While most of the early studies on Trp function were done by
overexpressing exogenous Trps, our approach has been to investigate the
role of the endogenous Trp isoforms by using antisense techniques to
suppress the expression of various Trp proteins. In a previous publication (32), we showed RT-PCR evidence for the endogenous expression of HTRP1, HTRP3, HTRP4, and HTRP6 in our population of
HEK-293 cells, a finding that agreed qualitatively with a previous publication showing RT-PCR evidence for the expression of these four
Trp isoforms in HEK-293 cells (46). Although we did provide Northern
blot evidence for endogenous expression of HTRP3 (32) and another
publication provided Western blot evidence for endogenous expression of
HTRP1 protein (47) in HEK-293 cells, there is not extensive data in the
literature to confirm the RT-PCR evidence of endogenous expression of
Trp isoforms in HEK-293 cells. Thus, our Western blot data in Fig. 3
represents important evidence for the endogenous expression of HTRP1,
HTRP3, and HTRP4 proteins in HEK-293 cells. However, based on our
RT-PCR and Western blot data, it would appear that HTRP1 and HTRP3
proteins are more abundant than HTRP4 proteins. In the PCR analysis,
cDNA fragments for HTRP1 and HTRP3 were visible after 30 PCR
cycles, whereas the cDNA fragment for HTRP4 was visible only after
35 cycles, suggesting that less mRNA for HTRP4 is present.

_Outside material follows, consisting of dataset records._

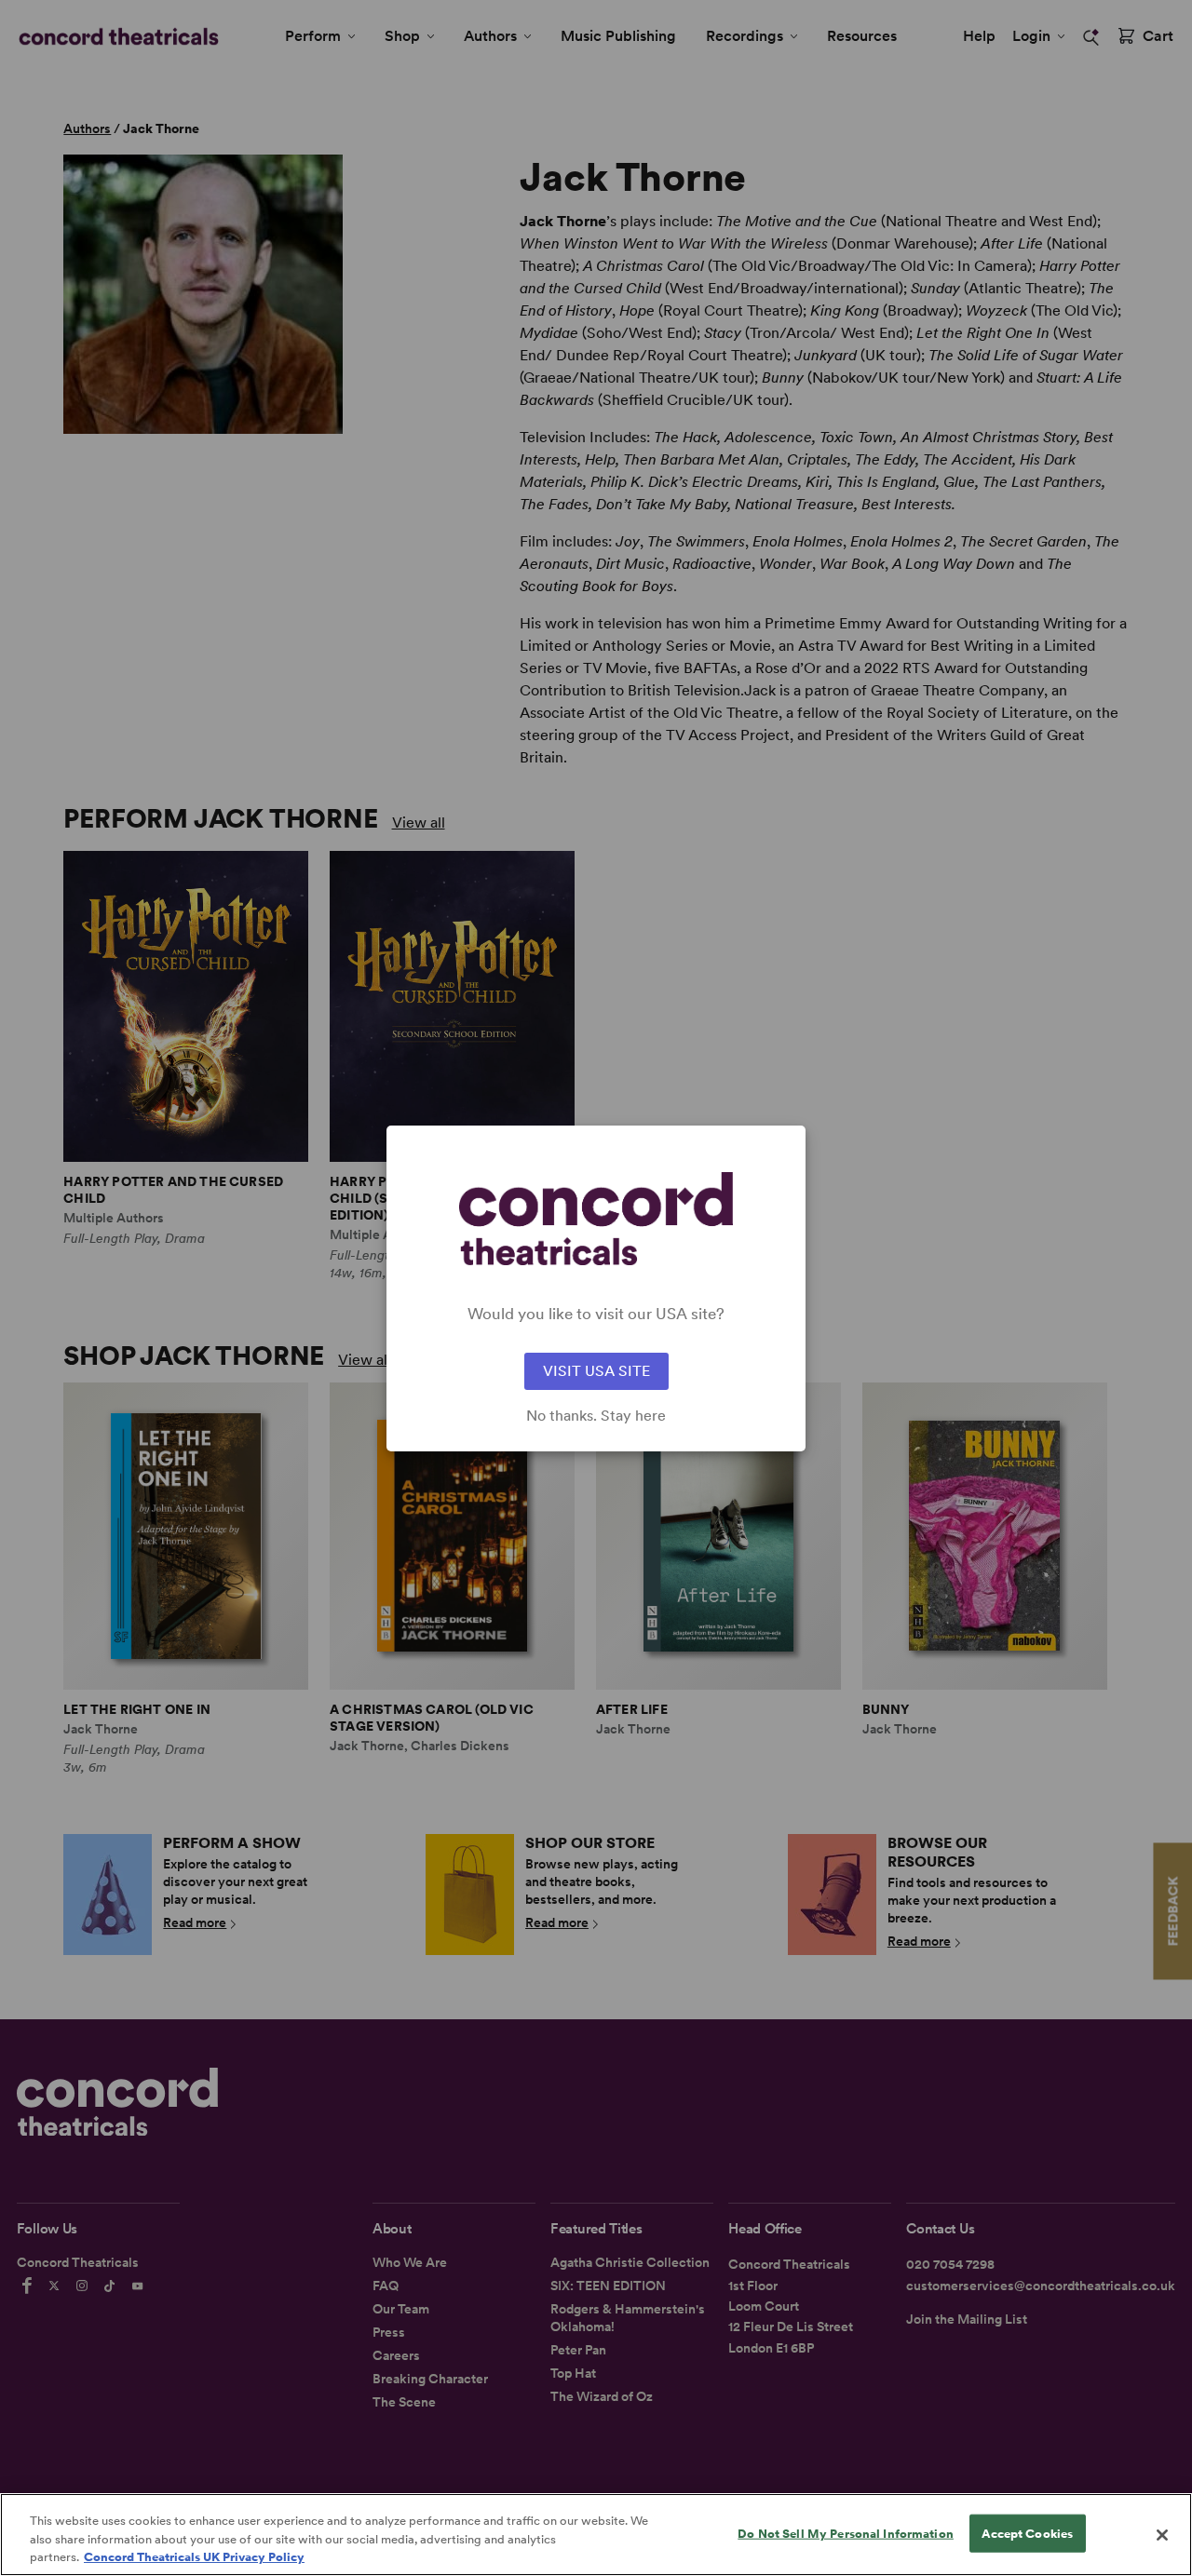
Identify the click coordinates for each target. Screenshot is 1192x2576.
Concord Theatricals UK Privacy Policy (194, 2557)
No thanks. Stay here (596, 1416)
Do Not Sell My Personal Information (846, 2533)
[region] (596, 2534)
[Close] (1162, 2535)
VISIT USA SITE (596, 1371)
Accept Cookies (1027, 2533)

Likewise, for the Western blot experiments, we loaded the gels with
twice as much protein and exposed the films for much longer time
periods for the HTRP4 blots than for the HTRP1 and HTRP3 blots.
Contrary to a number of earlier published results on exogenously
expressed Trp4 (16, 22-24), we were not able to detect a role for
endogenous HTRP4 in channel activation by store depletion with
thapsigargin (Fig. 4, A-D). Also, our results run counter to those described in a paper that was published during the preparation of this manuscript, describing studies on vascular endothelial cells
from Trp4 knockout mice (48). In that report, a reduction of
store-operated Ca2+ entry was observed in the absence of
murine Trp4. On the other hand, our results, using the antisense
approach, agree with at least part of the conclusions of two recent
overexpression studies, namely that murine Trp4 (25) and HTRP4 (26) do
not contribute to store-operated channel activity. In addition, a paper
that became available in electronic form during the revision our
manuscript argues that neither the nor splice variant of human
Trp4 is regulated by depletion of internal calcium stores (49).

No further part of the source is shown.